Rewrite the items from the line with "You are a computer-use agent." up to and including the line with "coord(11,291)", putting "kebab" in place of "hamburger" and changing nothing else.

Element and text location data:

◆ ◆ ◆ ◆ ◆

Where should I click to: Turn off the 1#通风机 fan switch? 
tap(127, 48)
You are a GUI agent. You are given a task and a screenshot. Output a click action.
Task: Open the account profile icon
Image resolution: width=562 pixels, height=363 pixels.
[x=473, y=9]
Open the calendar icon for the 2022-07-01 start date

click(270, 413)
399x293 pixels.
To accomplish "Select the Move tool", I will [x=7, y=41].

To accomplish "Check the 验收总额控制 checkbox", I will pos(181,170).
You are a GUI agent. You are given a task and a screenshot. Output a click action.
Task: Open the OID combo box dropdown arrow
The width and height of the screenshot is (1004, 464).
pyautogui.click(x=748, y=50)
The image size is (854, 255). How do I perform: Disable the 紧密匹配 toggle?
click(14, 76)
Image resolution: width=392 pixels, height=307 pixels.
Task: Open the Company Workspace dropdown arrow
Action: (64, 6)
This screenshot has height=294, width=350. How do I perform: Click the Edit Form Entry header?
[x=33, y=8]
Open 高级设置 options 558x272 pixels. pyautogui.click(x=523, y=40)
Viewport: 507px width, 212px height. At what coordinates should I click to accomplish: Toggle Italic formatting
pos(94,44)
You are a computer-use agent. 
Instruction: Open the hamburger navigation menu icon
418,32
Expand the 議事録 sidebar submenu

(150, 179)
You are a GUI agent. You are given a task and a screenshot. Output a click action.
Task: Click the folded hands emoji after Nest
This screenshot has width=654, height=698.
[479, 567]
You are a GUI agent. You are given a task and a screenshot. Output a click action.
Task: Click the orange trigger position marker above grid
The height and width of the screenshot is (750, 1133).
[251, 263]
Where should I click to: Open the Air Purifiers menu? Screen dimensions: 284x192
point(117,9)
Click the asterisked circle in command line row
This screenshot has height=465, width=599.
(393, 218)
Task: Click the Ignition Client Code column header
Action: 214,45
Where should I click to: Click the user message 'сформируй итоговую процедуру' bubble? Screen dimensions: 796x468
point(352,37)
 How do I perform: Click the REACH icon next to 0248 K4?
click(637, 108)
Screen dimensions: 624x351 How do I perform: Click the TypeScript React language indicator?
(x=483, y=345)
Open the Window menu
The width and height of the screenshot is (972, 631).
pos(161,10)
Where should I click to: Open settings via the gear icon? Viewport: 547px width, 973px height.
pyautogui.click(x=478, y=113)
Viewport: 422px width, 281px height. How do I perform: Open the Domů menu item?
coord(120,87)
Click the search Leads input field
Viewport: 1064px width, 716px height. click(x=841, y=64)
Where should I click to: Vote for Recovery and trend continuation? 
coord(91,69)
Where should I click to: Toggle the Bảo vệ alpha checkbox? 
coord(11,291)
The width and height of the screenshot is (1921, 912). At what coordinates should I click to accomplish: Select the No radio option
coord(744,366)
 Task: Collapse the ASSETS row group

◆ ◆ ◆ ◆ ◆

Answer to this exercise:
You are a computer-use agent. 
Instruction: Open the kebab navigation menu icon
418,32
Expand the 議事録 sidebar submenu

(150, 179)
You are a GUI agent. You are given a task and a screenshot. Output a click action.
Task: Click the folded hands emoji after Nest
This screenshot has width=654, height=698.
[479, 567]
You are a GUI agent. You are given a task and a screenshot. Output a click action.
Task: Click the orange trigger position marker above grid
The height and width of the screenshot is (750, 1133).
[251, 263]
Where should I click to: Open the Air Purifiers menu? Screen dimensions: 284x192
point(117,9)
Click the asterisked circle in command line row
This screenshot has height=465, width=599.
(393, 218)
Task: Click the Ignition Client Code column header
Action: 214,45
Where should I click to: Click the user message 'сформируй итоговую процедуру' bubble? Screen dimensions: 796x468
point(352,37)
 How do I perform: Click the REACH icon next to 0248 K4?
click(637, 108)
Screen dimensions: 624x351 How do I perform: Click the TypeScript React language indicator?
(x=483, y=345)
Open the Window menu
The width and height of the screenshot is (972, 631).
pos(161,10)
Where should I click to: Open settings via the gear icon? Viewport: 547px width, 973px height.
pyautogui.click(x=478, y=113)
Viewport: 422px width, 281px height. How do I perform: Open the Domů menu item?
coord(120,87)
Click the search Leads input field
Viewport: 1064px width, 716px height. click(x=841, y=64)
Where should I click to: Vote for Recovery and trend continuation? 
coord(91,69)
Where should I click to: Toggle the Bảo vệ alpha checkbox? 
coord(11,291)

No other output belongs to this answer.